Durable Frame Design: The frame must also be able to withstand the impact of a ball . Therefore, a frame made out of polycarbonate is the the best choice. Frames rated with ASTM F803 standard is the best option. This is a government sports safety standard that encompasses all ball/stick sports. This rating also ensures lenses are 3mm thick polycarbonate for the best impact resistance. A popular choice for basketball is also a shield design where the whole front of the frame is a lens made out of polycarbonate, with temples made of plastic or some other material. However, most shields do not meet the ASTM safety rating. Look for at least ANSI (military safety rating) standard for shields to ensure better impact resistance than just standard sunglass frames.
Coverage: The frame must cover the entire eye socket, not only the eyeball itself. Impact to any of the "soft" parts of the eye can cause serious damage. Look for a frame that sits closely to the face, as a finger can easily make its way through any gap. Shields can easily become dislodged so a finger can penetrate underneath. Be careful if choosing this option.
Padding: The frame should have padding at the temple points and bridge points to "cushion the blow". Padding will absorb some of the shock to lessen the overall impact, and to help prevent injury to the bone structure.

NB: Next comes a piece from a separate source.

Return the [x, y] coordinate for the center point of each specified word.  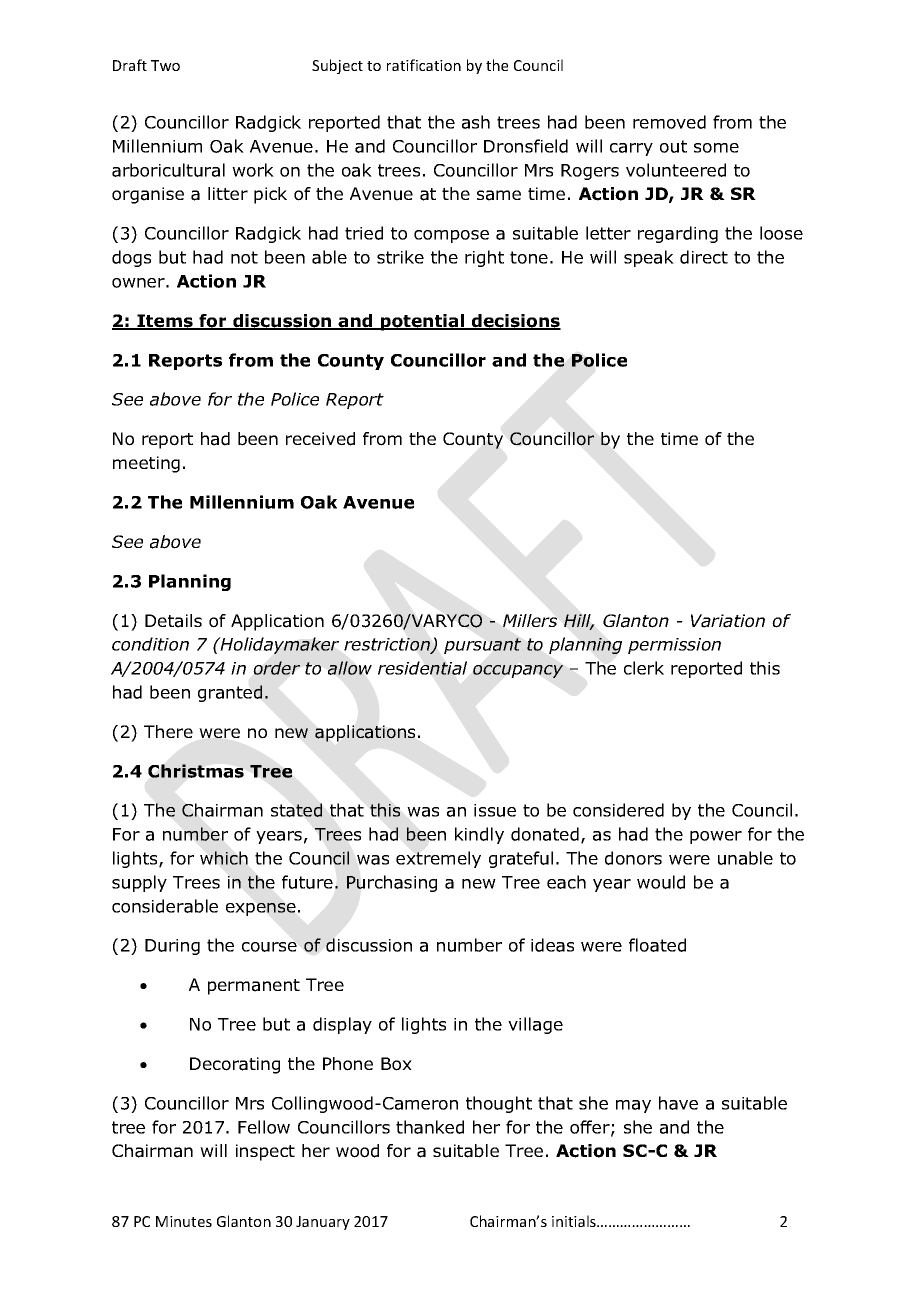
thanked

Sports Band: The frame should be secured by an elasticized band, not temple pieces. You want something that will be secured tight to the head so that it won't fall off. A frame with temples will not hold tight enough, and a jab from a finger could lift the frame off, and make its way to the eye. If temple pieces are used, strap should be used. But goggles with strap only are more secure than ones with temple pieces and then straps.
Lens Color and Coatings A clear lens provides the best visual acuity indoors. An anti-reflective coating can also be placed on the lens to absorb additional glare off the stadium lighting. A regular lens reflects 8% of incidental light, while an anti-reflective coating applied to the lens will allow 99% of the light to pass through the lens, giving the best visual acuity. The only downside to Anti-reflective coatings are they have to be kept fairly clean. This may inconvenient in a sports environment. A yellow lens can also be used to cut the glare of overhead lighting. However, the lens color will reduce visual acuity slowing down reaction times.

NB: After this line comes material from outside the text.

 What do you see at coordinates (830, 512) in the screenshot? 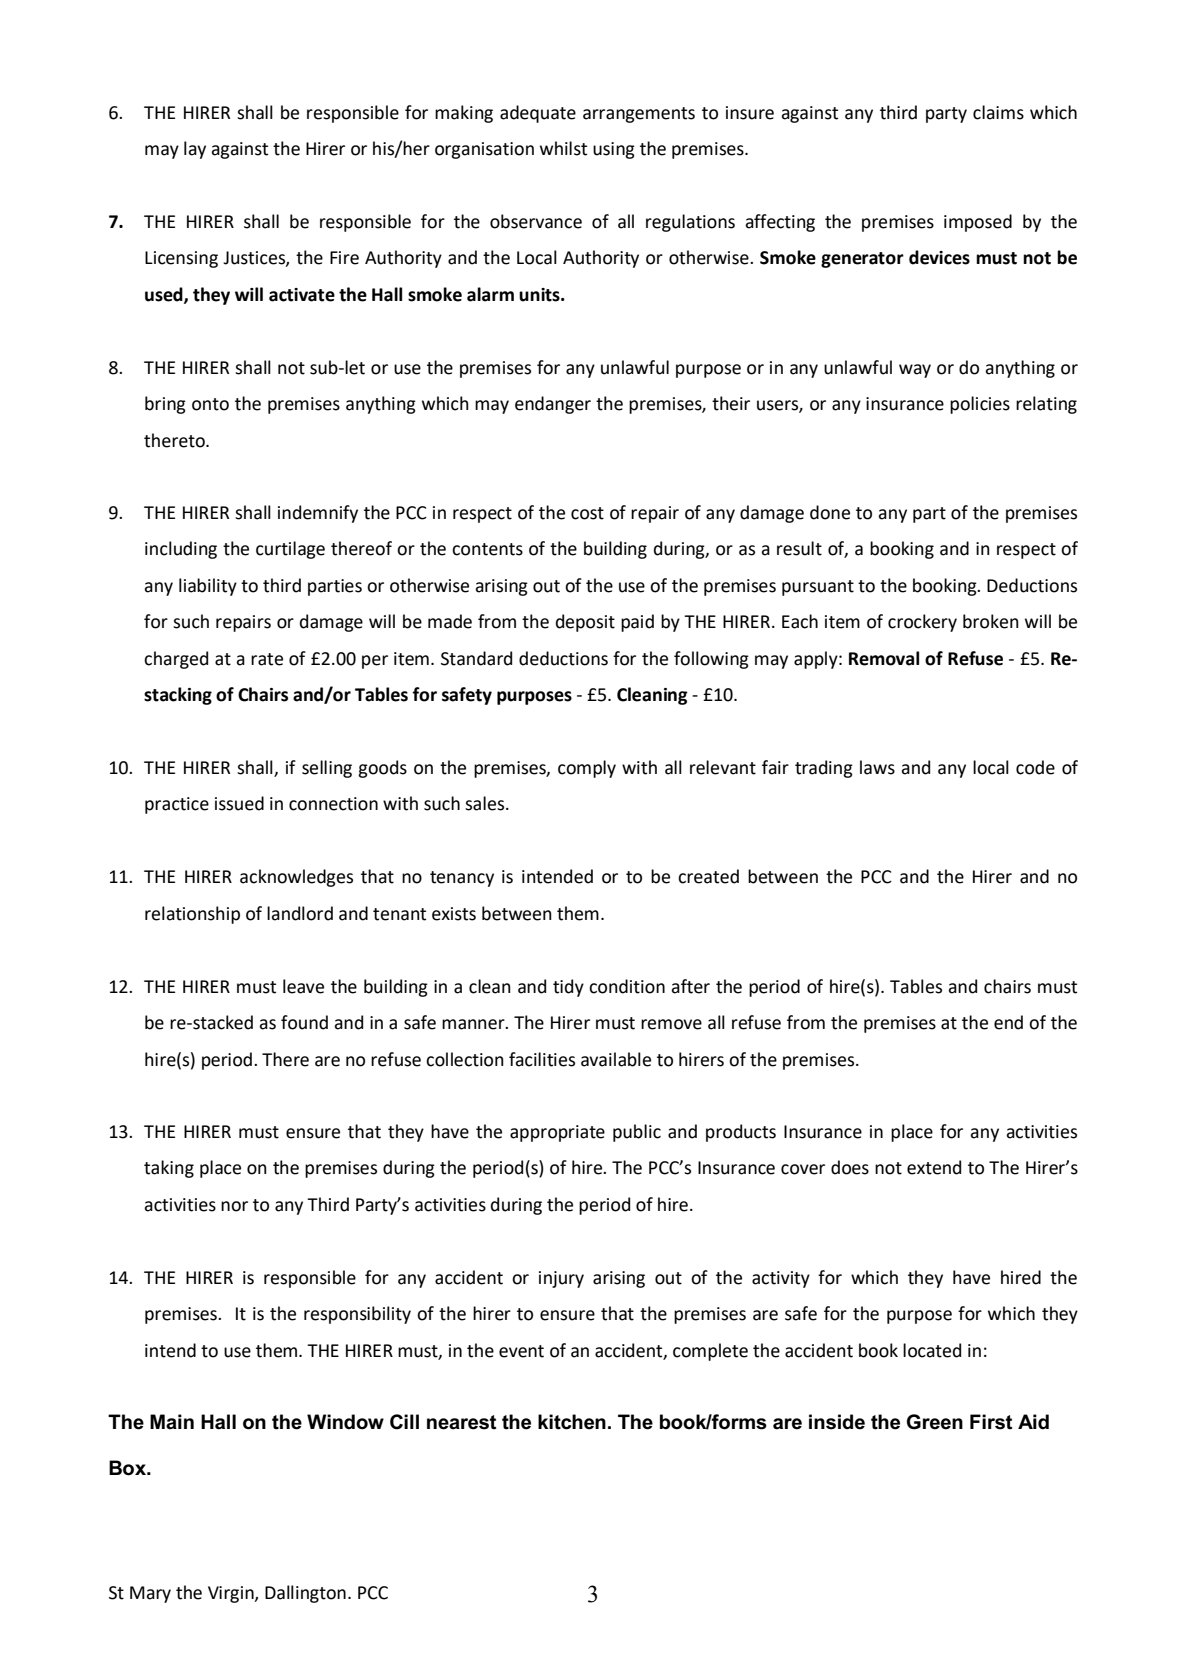
I see `done` at bounding box center [830, 512].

Prescription Lenses: Polycarbonate or Trivex lenses are the only materials that should be used for prescription lenses for safety reasons. Fogging is the most common problem associated with prescription lenses. Select a goggle that has good ventilation to control fogging. An Anti-Fog coating can also be added to prescription lenses only. This will help control fogging better than just spray or gel solutions do (although this is a less expensive option for those less prone to fogging).
Recommended Styles:Rec Specs and Hilco Sports goggles--meet all of the above requirements including the ASTM Sports safety rating, and can be fit with a prescription lens. Shields type designs these are not the safest type of frame as they can be easily dislodged and do not provide the same protection. Other good shields are from Numa, Rudy Project (tactical products) and Wiley-X and most of these can be fit with prescriptions as well. These at least meet the ANSI safety standard. Secure the frame with a strap.